Les systèmes thermoélectriques constituent un moyen écologique et durable de récupérer l’énergie de toute forme de chaleur qui autrement serait gaspillée. Au cœur de ce processus de conversion d'énergie se trouve ce qu'on appelle l'effet Seebeck, qui décrit l'accumulation de tension sur un matériau exposé à une différence de température.
Cependant, malgré plus de 100 ans de recherche intense, les rendements thermoélectriques restent inférieurs à ceux des moteurs thermiques conventionnels, ce qui rend les moteurs thermoélectriques uniquement adaptés à des applications de niche.
C’est pourquoi l’un des principaux efforts des scientifiques aujourd’hui est de trouver de nouvelles stratégies pour améliorer cette efficacité.

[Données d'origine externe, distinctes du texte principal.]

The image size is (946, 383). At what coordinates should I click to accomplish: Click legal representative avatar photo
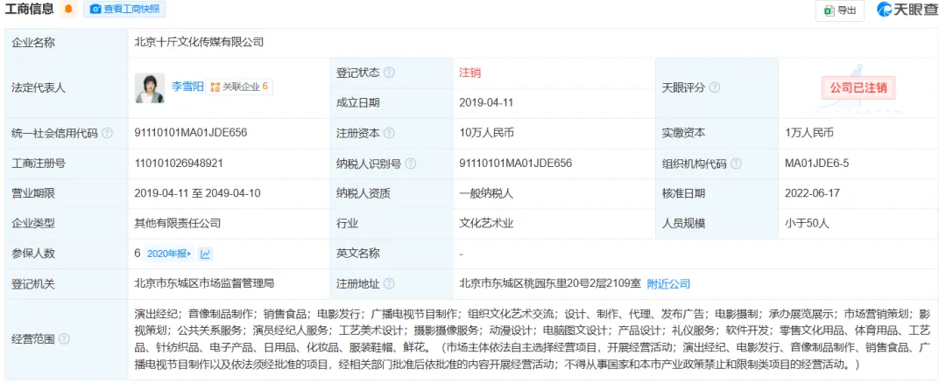(x=150, y=87)
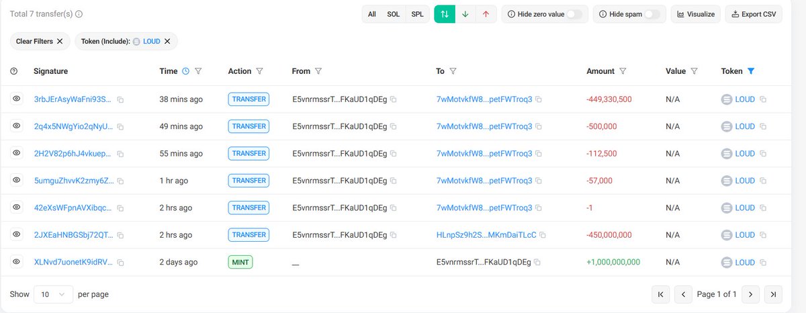Export the transfers as CSV
The height and width of the screenshot is (313, 806).
tap(754, 14)
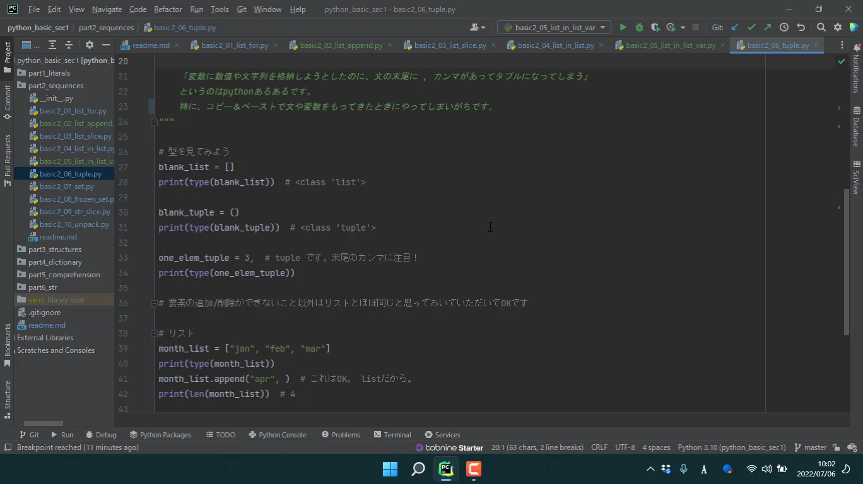
Task: Open basic2_07_set.py in project tree
Action: pos(66,187)
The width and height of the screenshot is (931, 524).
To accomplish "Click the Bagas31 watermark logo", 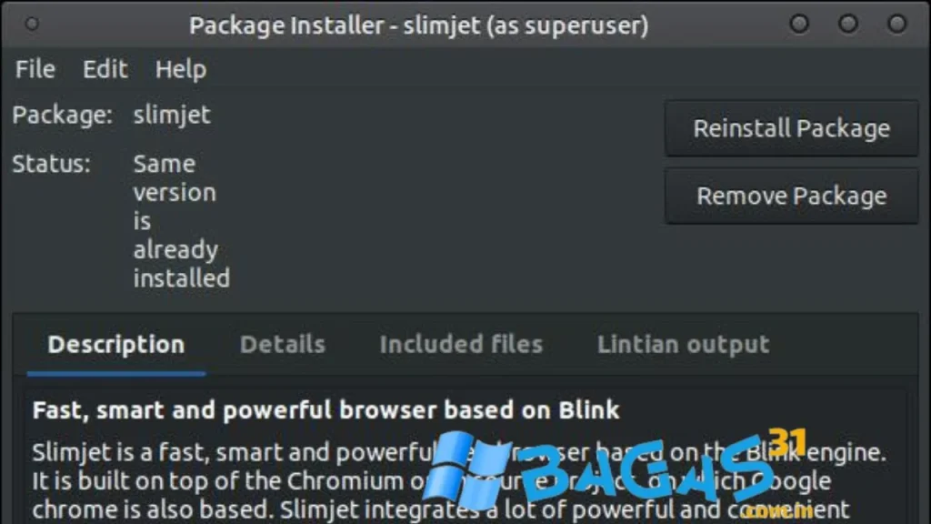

Notre dernier article "Impact de l'entropie de spin sur les propriétés thermoélectriques d'un aimant 2D", publié dans Nano Letters , démontre qu'une solution pourrait résider dans des circuits basés sur des couches magnétiques bidimensionnelles (2D).
Les propriétés thermoélectriques sont fortement influencées par l'entropie, qui quantifie le désordre dans un système. Par conséquent, tous les mécanismes qui augmentent ces paramètres peuvent améliorer l'efficacité de conversion du dispositif de récupération d'énergie.
Dans les matériaux magnétiques 2D, deux facteurs supplémentaires peuvent modifier l'entropie :l'ordre magnétique, générant une contribution "d'entropie de spin", et le nombre de couches auxquelles un porteur de charge peut accéder dans un matériau en couches 2D, qui produit une "entropie de couche" supplémentaire. "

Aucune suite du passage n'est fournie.